The temporal shift in seawater microbes was more tightly linked to environmental parameters than those observed for the corals, as previously reported for Porites (Glasl et al. 2019b). The seawater maintained a distinct microbial community at each sampling timepoint and were correlated with all environmental parameters measured. Previously, Chenard et al. (2019) found that DIN, phosphate and silicate were correlated with differences in surface seawater microbial communities from the Singapore Straits during the SW monsoon. The seawater samples from this study were collected directly above the reef benthos, suggesting perhaps a greater interaction between environmental parameters and the benthic community in shaping the seawater microbiome. However, higher Cyanobacteria and Crenarchaeota relative abundances were detected in both corals and the seawater during the SW monsoon, showing some consistency in the effect of environmental changes on these systems. Increased sampling intervals could help establish whether there is a predictive link between changes in the seawater microbial communities and changes in the coral mucus microbiomes.

Conclusion

Corals around Singapore survive in a highly urbanized reef environment, yet they persist in the face of this anthropogenic disturbance.

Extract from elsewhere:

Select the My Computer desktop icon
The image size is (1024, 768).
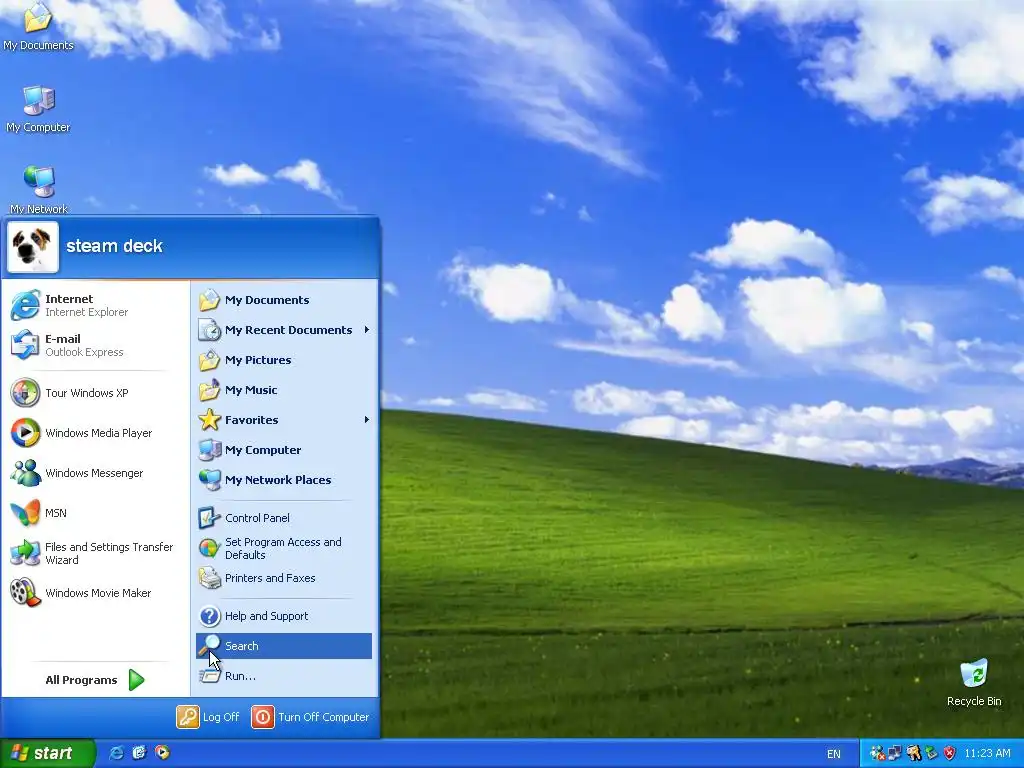tap(38, 109)
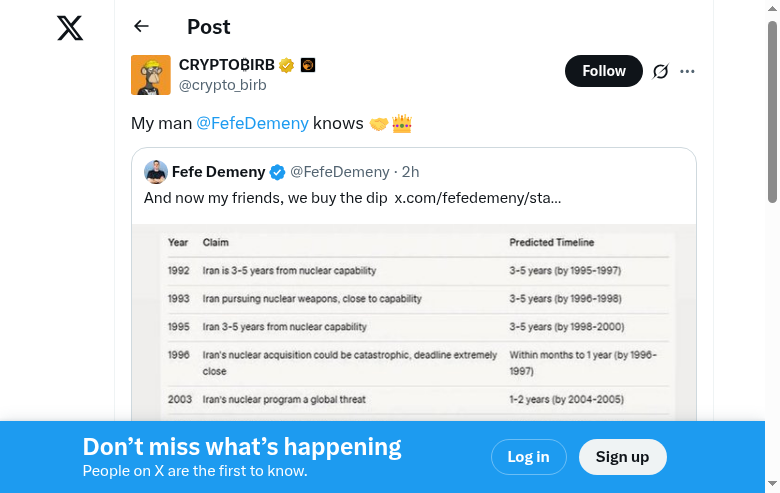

One source of their resilience could be a flexible microbiome, which was particularly evident for Platygyra. Further research is needed to investigate the functional shifts in the microbiome in response to seasonal changes and the subsequent impact on coral host health. As targeted microbiome manipulation grows in popularity as a potential mechanism for enhancing coral resilience (Epstein et al. 2019c; Rosado et al. 2019; Santoro et al. 2021), it is important to understand the spatial variability and temporal shifts in coral microbiomes to ensure that any manipulation is deployed in accordance with the natural microbiome fluctuations.